[フランクフルト 30日 ロイター] - 独ビオンテックのウグル・サヒン最高経営責任者(CEO)は、同社が米ファイザーと共同開発した新型コロナウイルスワクチンについて、新たな変異株「オミクロン株」に対しても高い重症化予防効果を提供する可能性が大きいとの見方を示した。

ビオンテックは自社の既存ワクチンを2回もしくは3回接種した人の血液を分析し、血中の抗体がオミクロン株を不活性化するかを調べる実験を2週間かけて実施しており、それを踏まえて新たなワクチンが必要かどうか検討する。

サヒン氏は、オミクロン株に対する既存ワクチンの効果について、入院や集中治療を必要とする重症化をかなり予防できる可能性が高いとの見方を示した。

軽症や中等症については、予防効果が幾分失われることが実験で判明するだろうとした上で、どの程度失われるか予測するのは困難とした。
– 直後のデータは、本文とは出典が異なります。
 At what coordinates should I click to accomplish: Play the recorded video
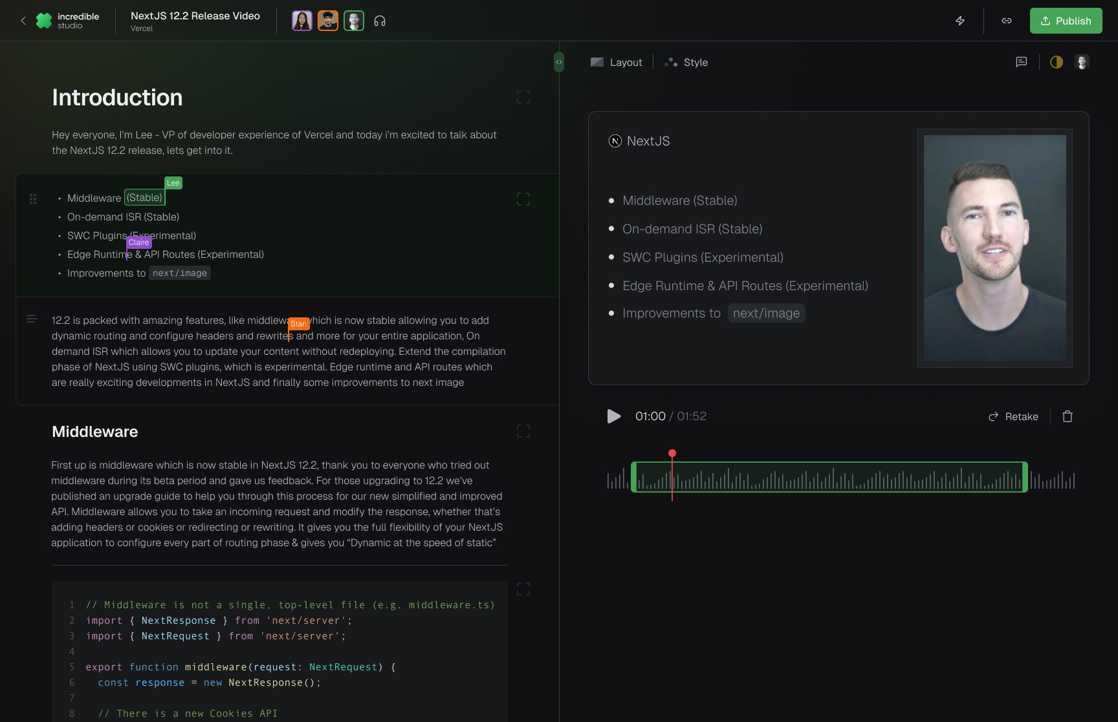[x=614, y=416]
ビオンテックは改良版ワクチンの開発を急いでいるが、それが必要になるかは不明だとも述べた。

また、追加接種(ブースター接種)を受ければ、2回接種の場合と比べてオミクロン株によるあらゆる程度の症状に対しても、予防効果が高まる可能性が大きいと指摘。

「私の考えでは、とりわけ懸念する必要はない。唯一心配しているのは、まだワクチンを全く接種していない人がいることだ」と述べた。